04/08/2022 19:30:17 - INFO - local_robust_trainer -   ***** Running training *****
04/08/2022 19:30:17 - INFO - local_robust_trainer -     Num examples = 942069
04/08/2022 19:30:17 - INFO - local_robust_trainer -     Num Epochs = 3
04/08/2022 19:30:17 - INFO - local_robust_trainer -     Instantaneous batch size per device = 32
04/08/2022 19:30:17 - INFO - local_robust_trainer -     Total train batch size (w. parallel, distributed & accumulation) = 32
04/08/2022 19:30:17 - INFO - local_robust_trainer -     Gradient Accumulation steps = 1
04/08/2022 19:30:17 - INFO - local_robust_trainer -     Total optimization steps = 88320
Iteration:   0%|                                                                                                                                                                                                                                                                                   | 0/29440 [00:00<?, ?it/s]
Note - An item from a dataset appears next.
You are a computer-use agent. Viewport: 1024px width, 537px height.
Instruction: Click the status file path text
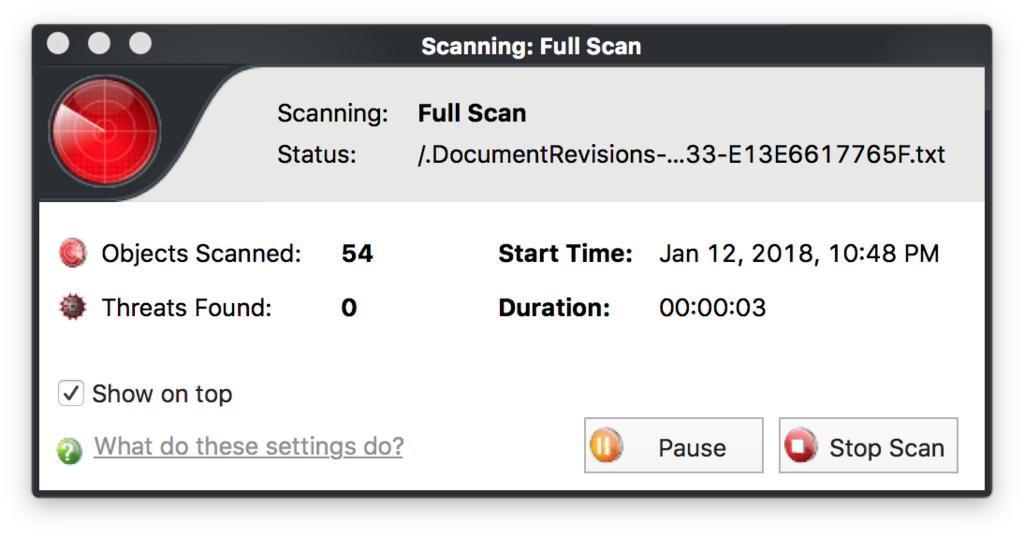click(x=681, y=155)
Epoch:   0%|                                                                                                                                                                                                                                                                                           | 0/3 [00:00<?, ?it/s]
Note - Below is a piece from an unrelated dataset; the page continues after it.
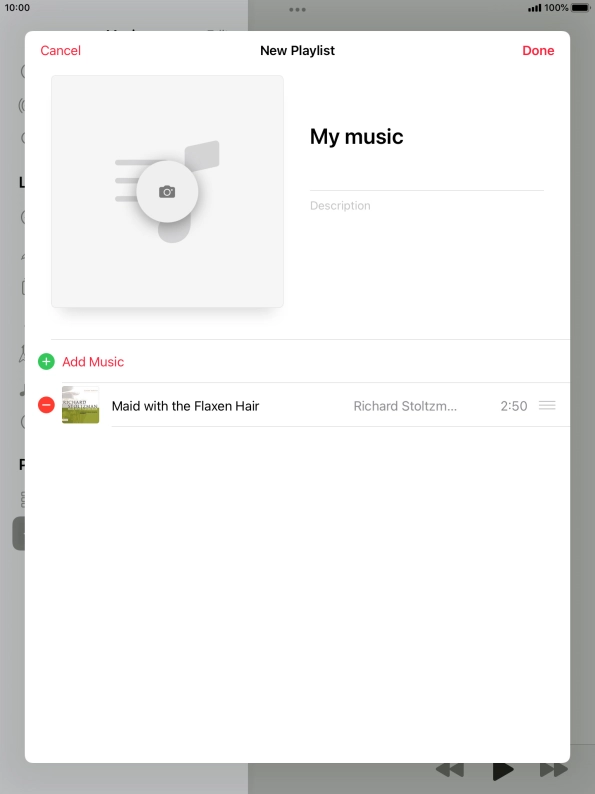The height and width of the screenshot is (794, 595).
Task: Tap the play button in bottom player
Action: [503, 771]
Traceback (most recent call last):
  File "./run_anli.py", line 395, in <module>
    main()
  File "./run_anli.py", line 239, in main
    model_path=model_args.model_name_or_path if os.path.isdir(model_args.model_name_or_path) else None
  File "/root/InfoBERT/ANLI/local_robust_trainer.py", line 731, in train
    full_loss, loss_dict = self._adv_training_step(model, inputs, optimizer)
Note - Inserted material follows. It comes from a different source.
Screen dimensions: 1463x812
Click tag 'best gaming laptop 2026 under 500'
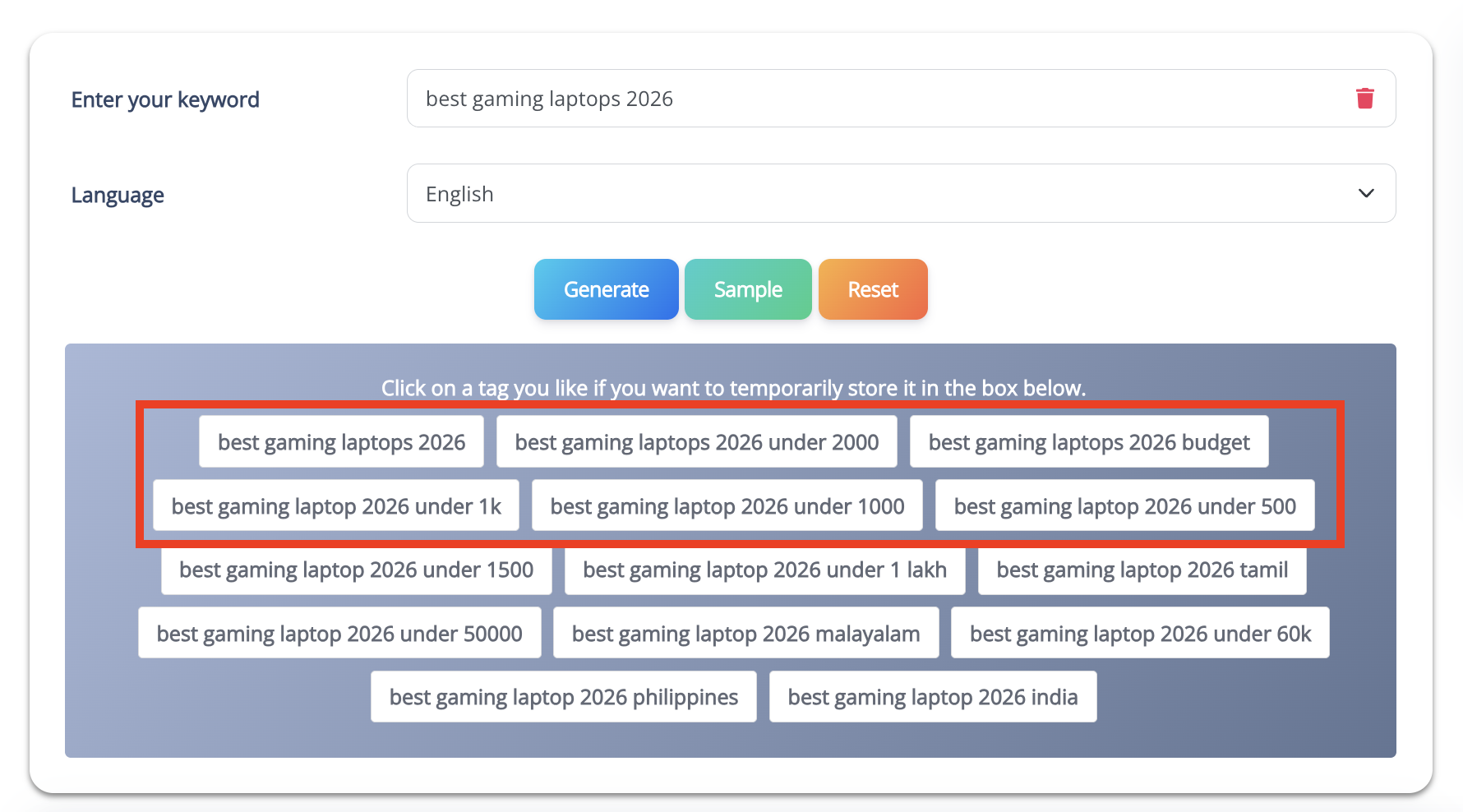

  File "/root/InfoBERT/ANLI/local_robust_trainer.py", line 1031, in _adv_training_step
    outputs = model(**inputs)
  File "/root/miniconda3/envs/infobert/lib/python3.7/site-packages/torch/nn/modules/module.py", line 532, in __call__
    result = self.forward(*input, **kwargs)
  File "/root/miniconda3/envs/infobert/lib/python3.7/site-packages/torch/nn/parallel/distributed.py", line 447, in forward
    output = self.module(*inputs[0], **kwargs[0])
  File "/root/miniconda3/envs/infobert/lib/python3.7/site-packages/torch/nn/modules/module.py", line 532, in __call__
    result = self.forward(*input, **kwargs)
  File "/root/InfoBERT/ANLI/models/roberta.py", line 345, in forward
    inputs_embeds=inputs_embeds,
  File "/root/miniconda3/envs/infobert/lib/python3.7/site-packages/torch/nn/modules/module.py", line 532, in __call__
    result = self.forward(*input, **kwargs)
  File "/root/InfoBERT/ANLI/models/bert.py", line 822, in forward
    output_hidden_states=output_hidden_states,
  File "/root/miniconda3/envs/infobert/lib/python3.7/site-packages/torch/nn/modules/module.py", line 532, in __call__
    result = self.forward(*input, **kwargs)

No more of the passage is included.